Mrs. Howell - "Oh that. Thurston explained that to me all last night."
Gilligan - "What did he say?"
Mrs. Howell - "Well, it has something to do with your diary. How did he put it? That nasty habit you have of always telling the truth."
Gilligan - "All I did was write down what happened. I didn't make anything up."
Mrs. Howell - "That's probably why it's the truth."
- Gilligan - "I bet you wouldn't be mad at me because of my diary; I wrote that I think of you as my mother."
Mrs. Howell - "Oh, Gilligan, that's sweet of you, but I don't think I'll mention it to Thurston."
Gilligan - "Why not?"
Mrs. Howell - "Well, I have an idea he wouldn't like to be considered your father."

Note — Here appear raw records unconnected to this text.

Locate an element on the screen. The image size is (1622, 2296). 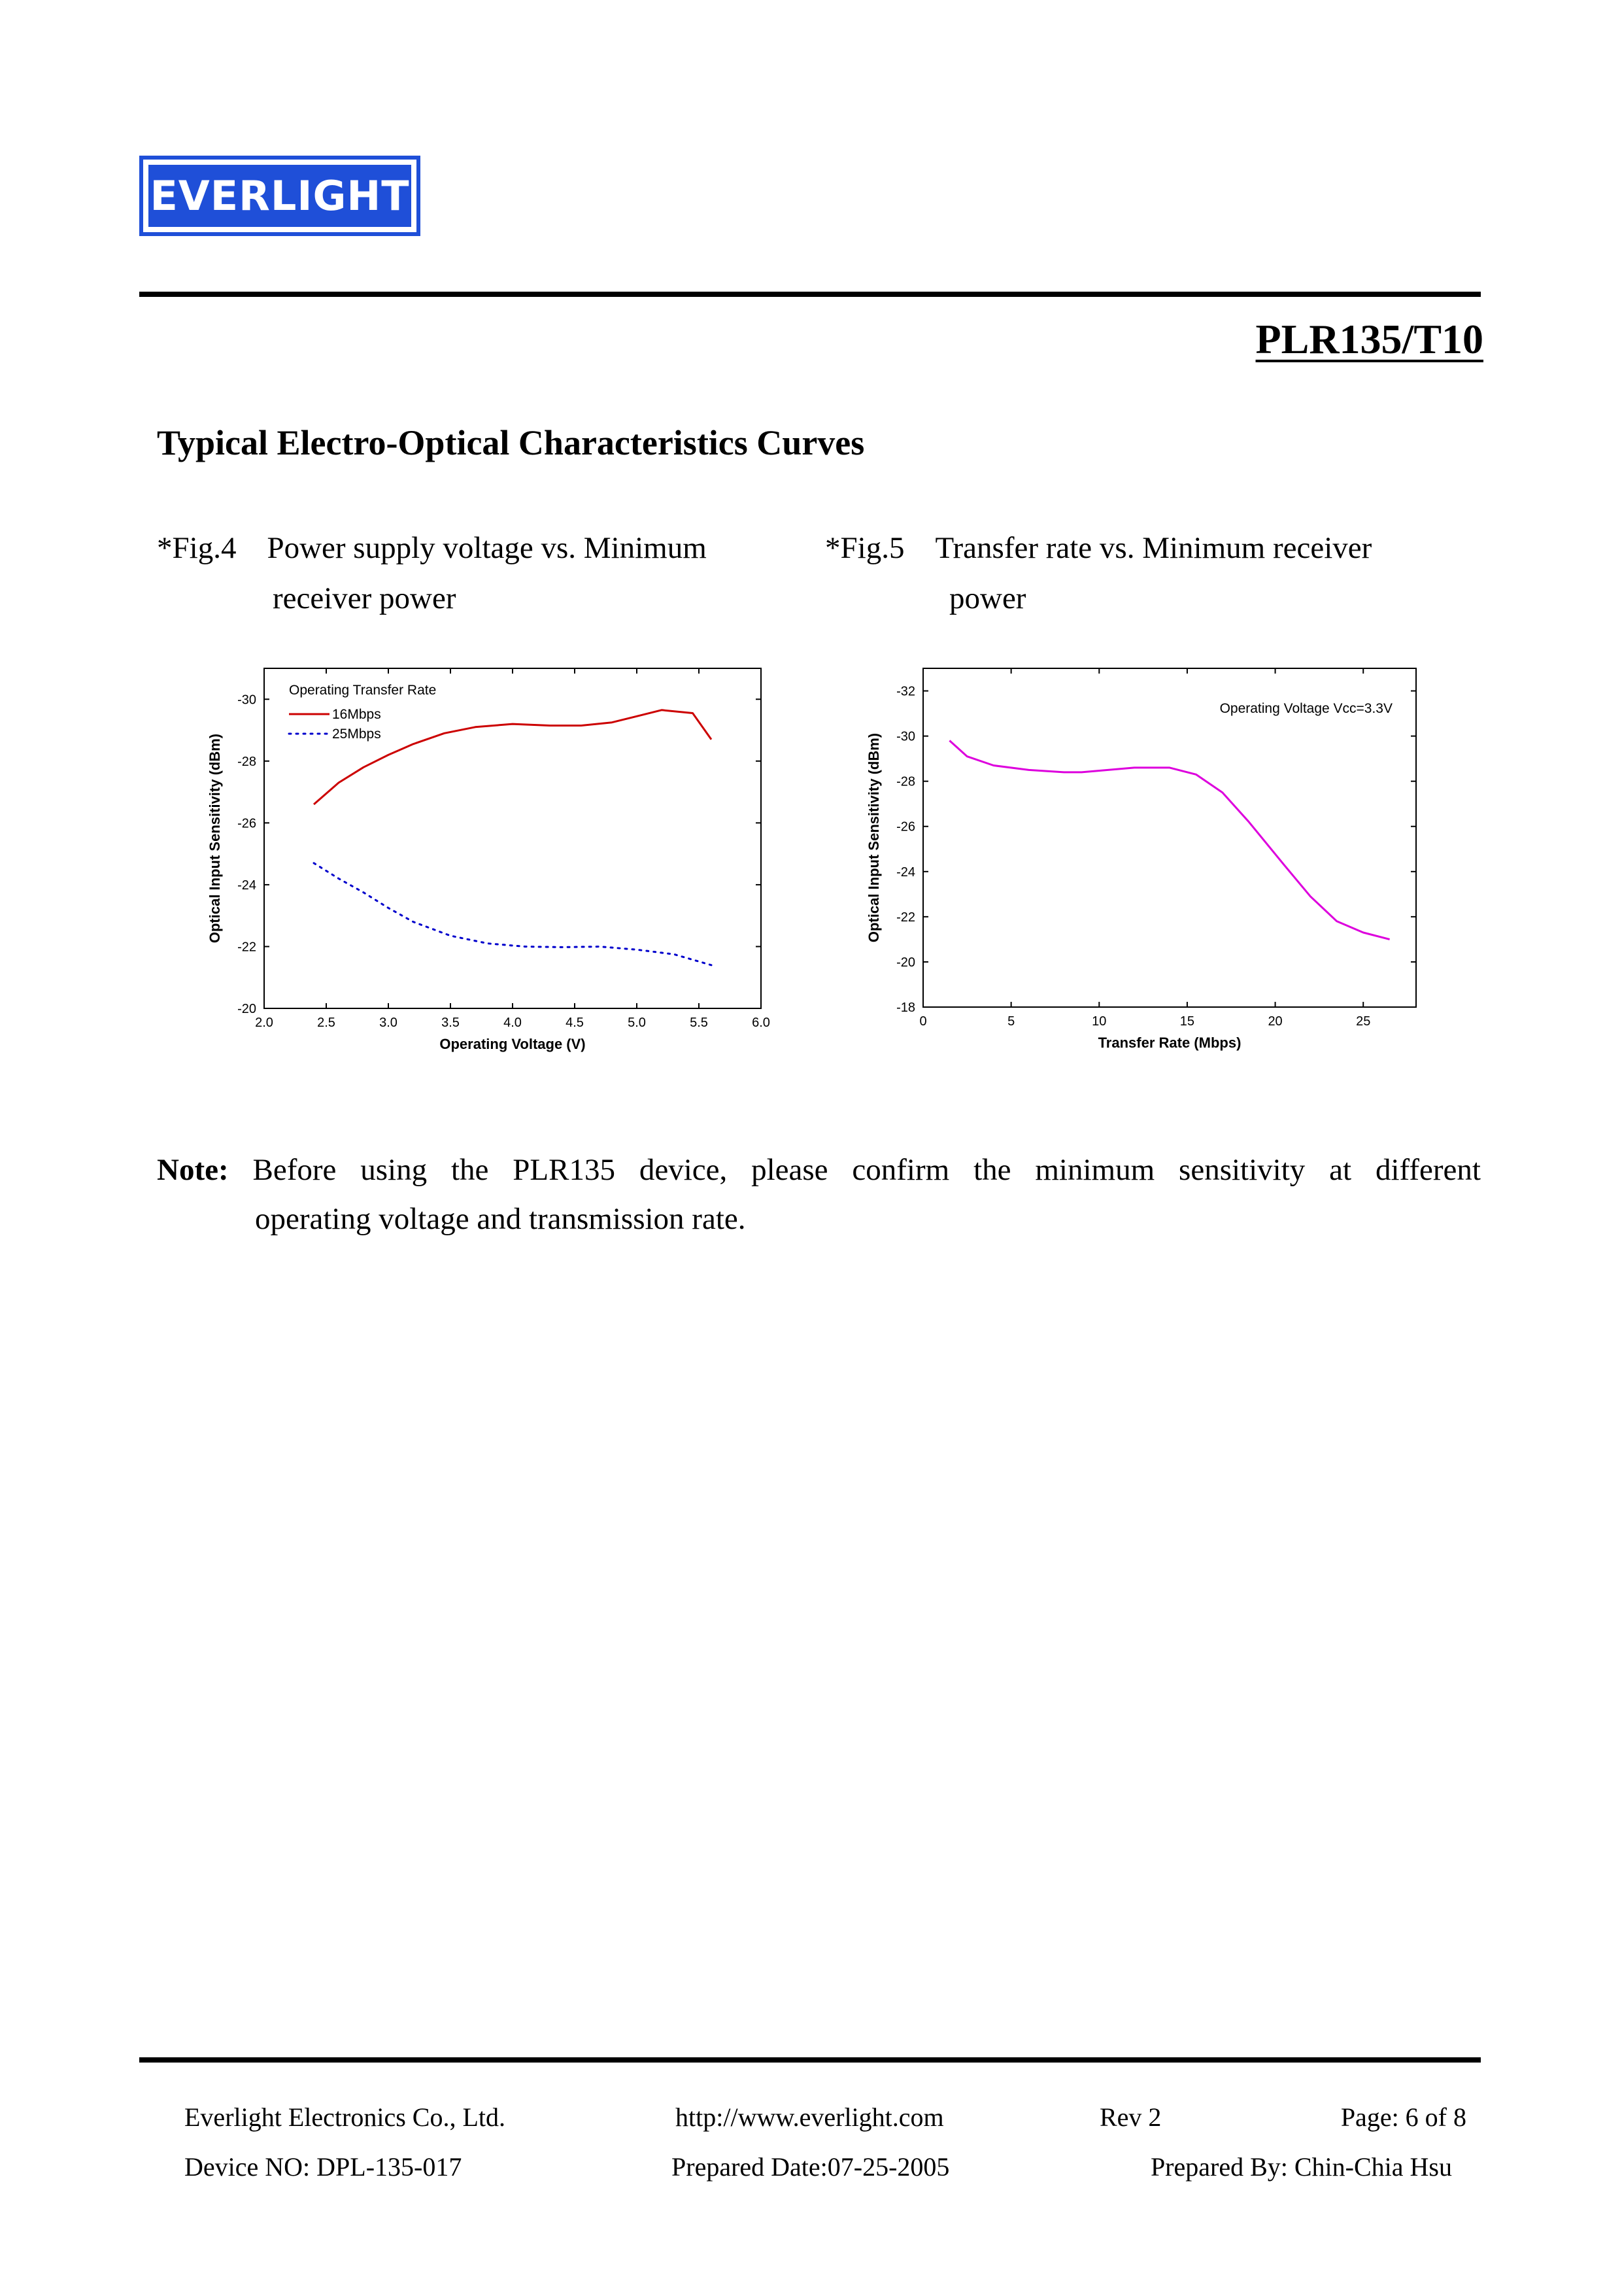
chart-annotation: Operating Voltage Vcc=3.3V is located at coordinates (1306, 708).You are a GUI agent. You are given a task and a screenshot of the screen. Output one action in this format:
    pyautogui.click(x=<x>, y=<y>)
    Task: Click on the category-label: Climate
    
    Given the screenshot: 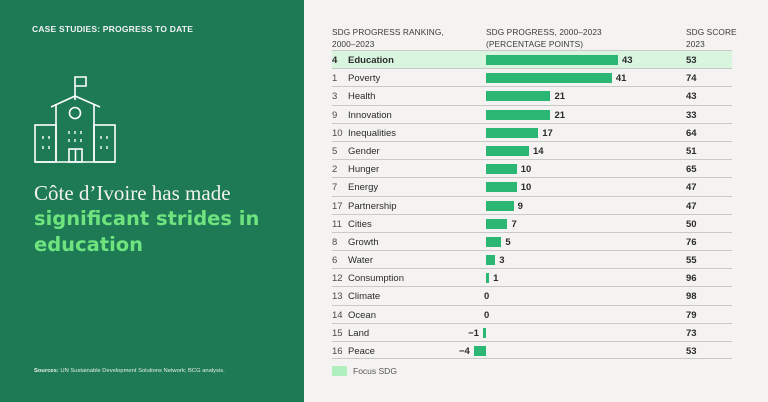 What is the action you would take?
    pyautogui.click(x=364, y=297)
    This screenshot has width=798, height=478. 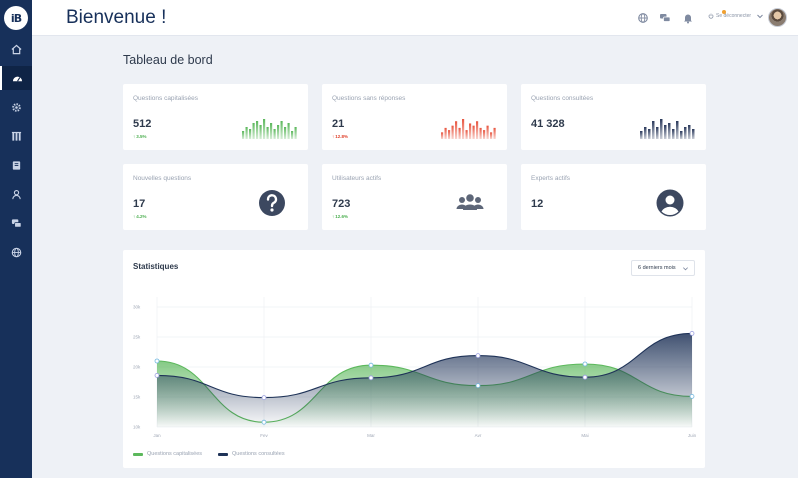 What do you see at coordinates (371, 436) in the screenshot?
I see `x-tick-label: Mar` at bounding box center [371, 436].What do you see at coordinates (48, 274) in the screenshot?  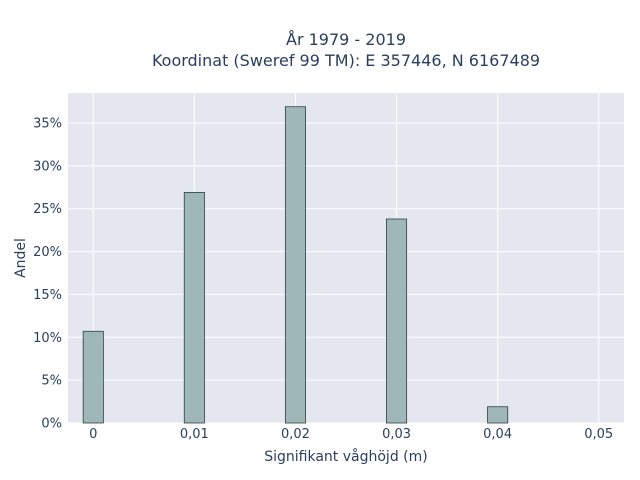 I see `y-axis-ticks: 0% 5% 10% 15% 20% 25% 30% 35%` at bounding box center [48, 274].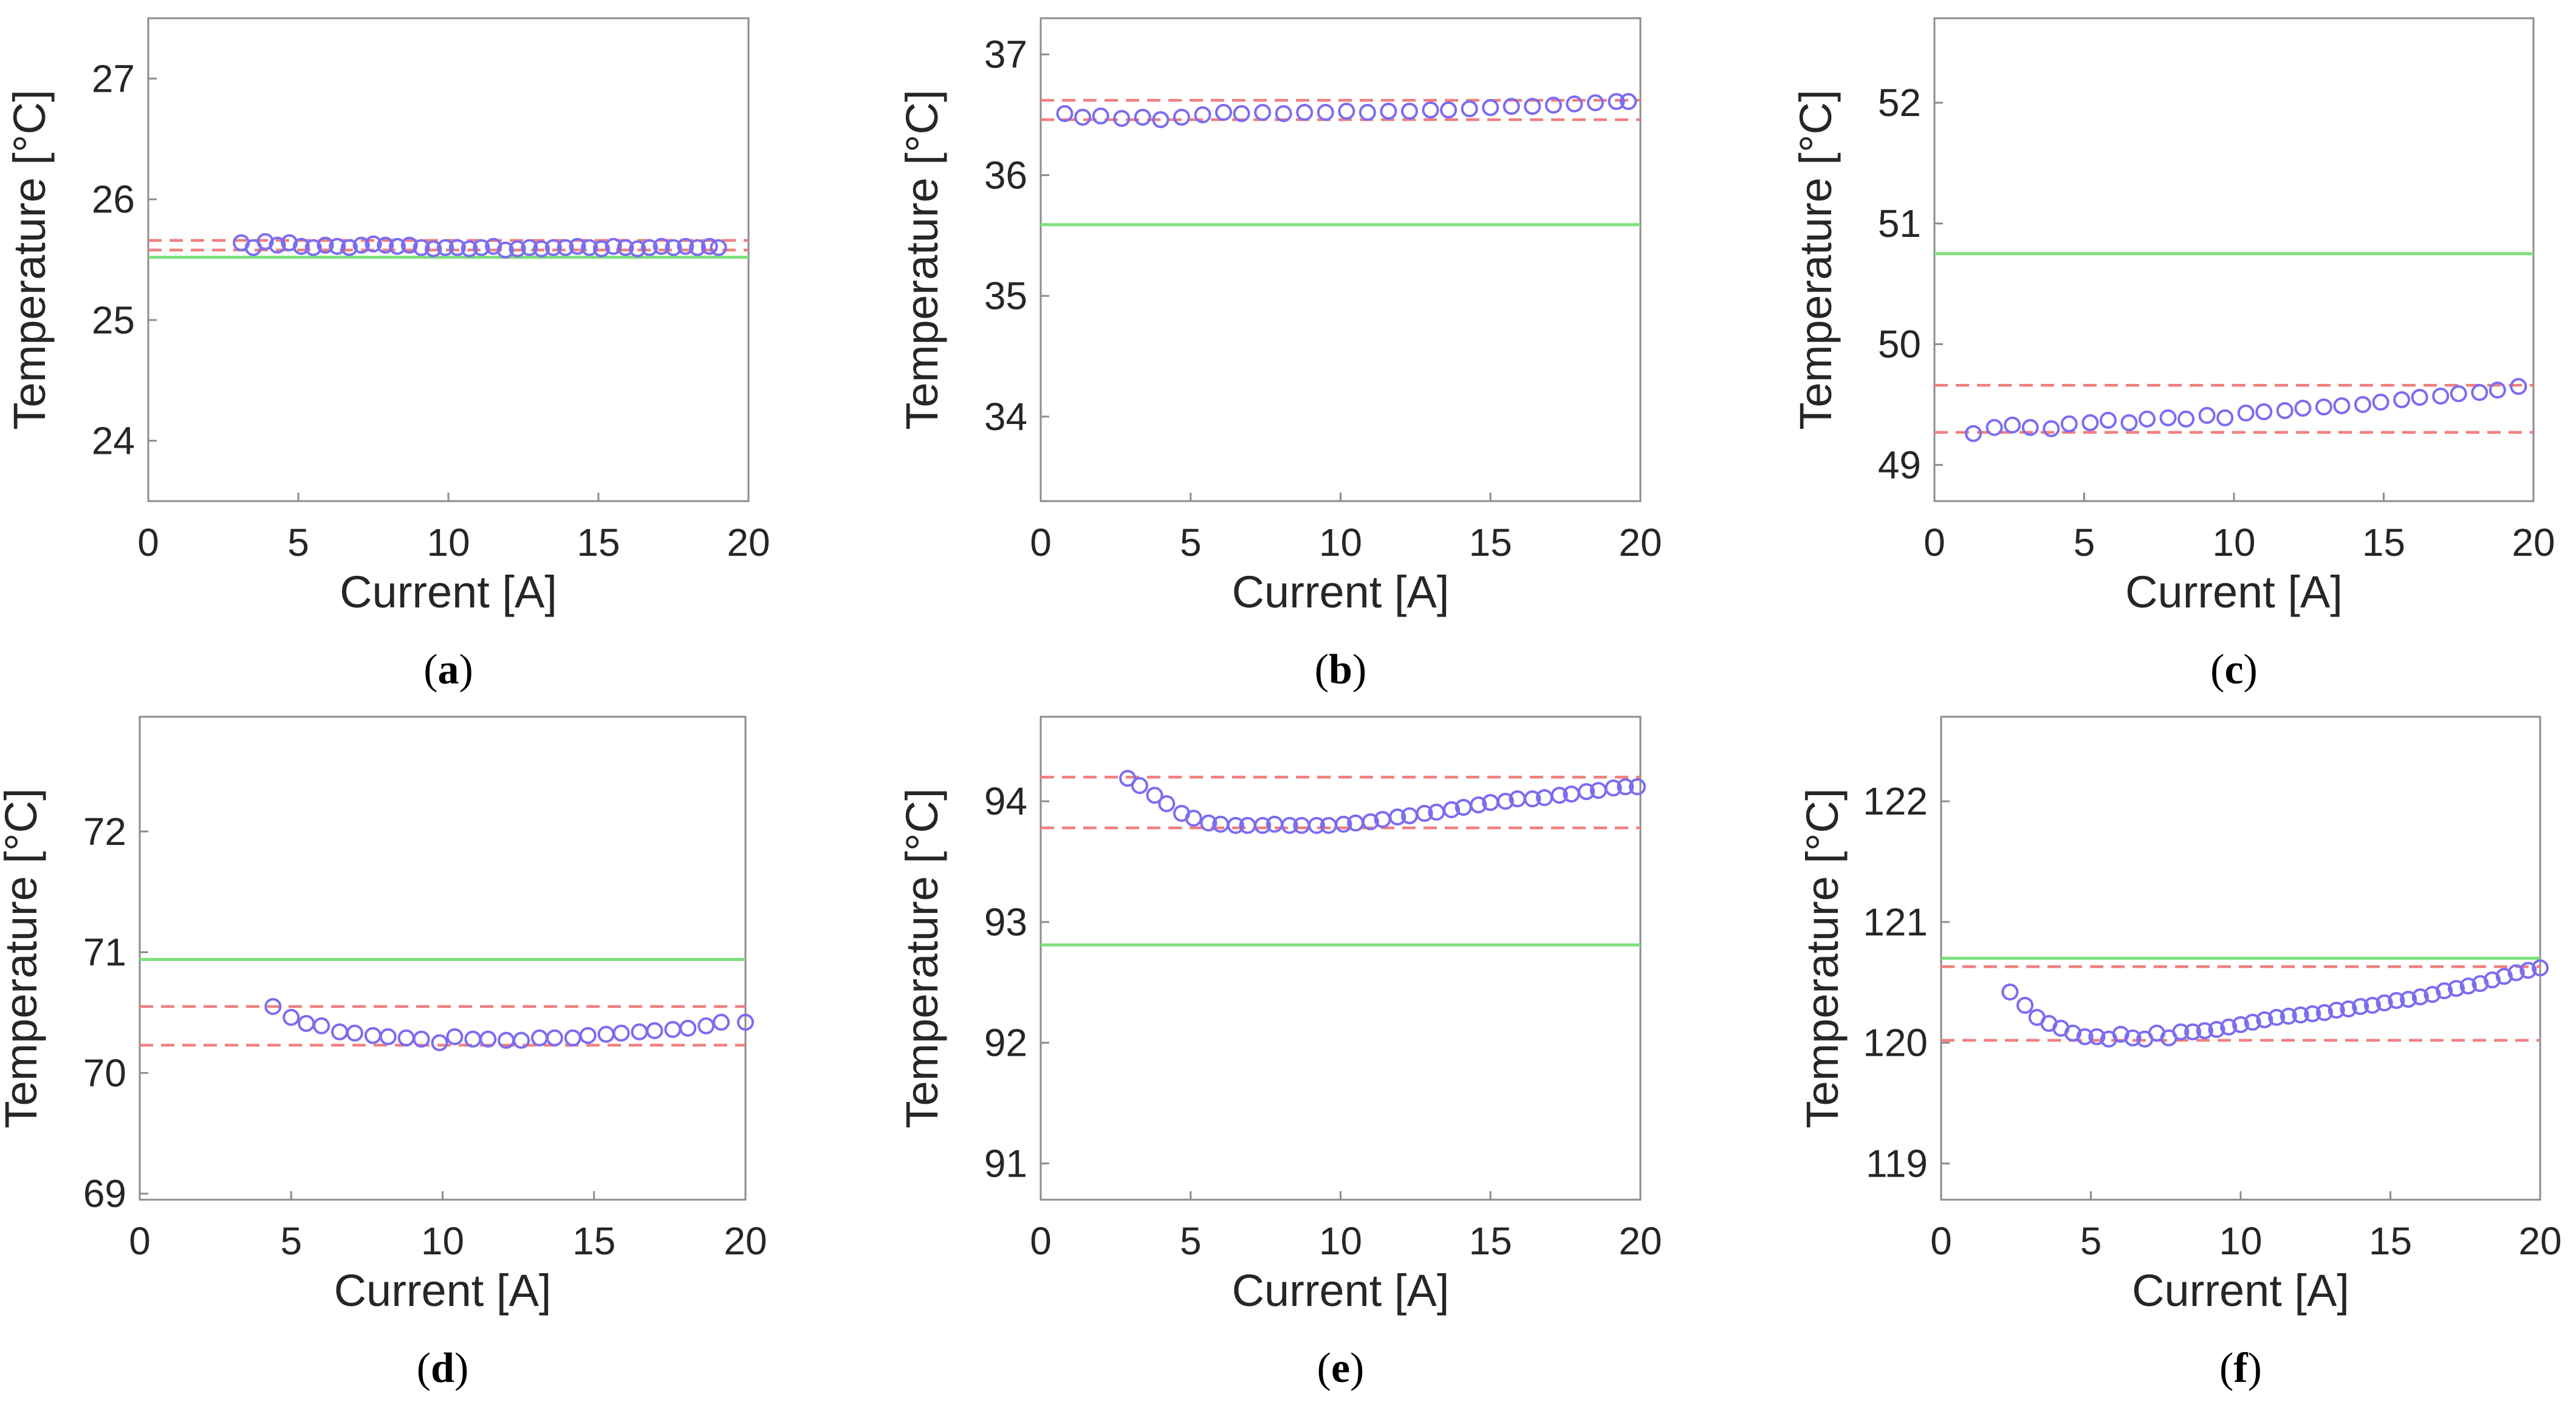  I want to click on x-axis-label-f: Current [A], so click(2240, 1290).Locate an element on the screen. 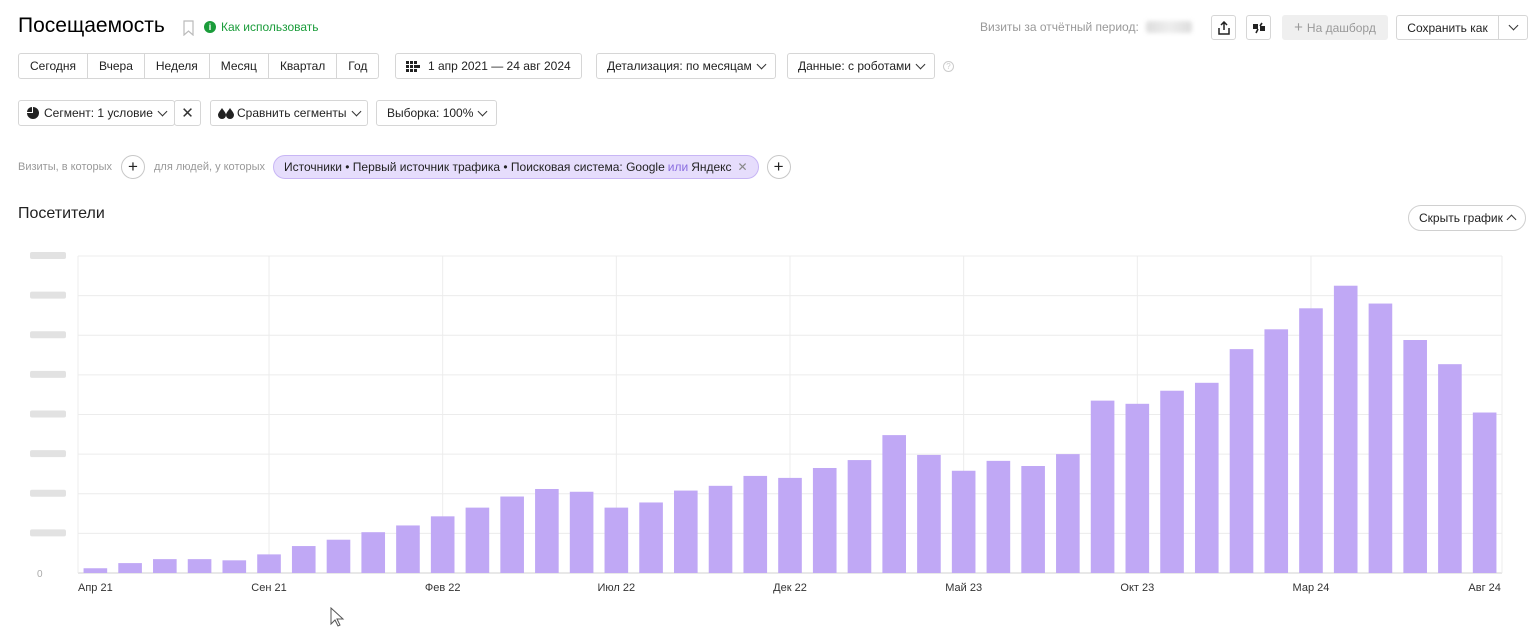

- Gilligan - "Are you a bird watcher?"
Ginger - "I was looking for a bird."
Gilligan - "Me too. Today I saw a turquoise-browed mott-mott and a European poo-poo."
Ginger - "It must have been fun."
Gilligan - "What kind are you looking for?"
Ginger - "Baltimore oriole."
Gilligan - "That's a baseball player."
Ginger - "Yeah."
- Gilligan - "I call it Dear Diary."
Professor - "And you've been keeping it hidden?"
Gilligan - "I hid it real good."
Professor - "Are you sure?"
Gilligan - "I'm positive, because I forgot where I hid it."
- Japanese Sailor - "I now give you famous Japanese water torture."
Gilligan - "I thought it was Chinese water torture."
Japanese Sailor - "They copied it from Japan!"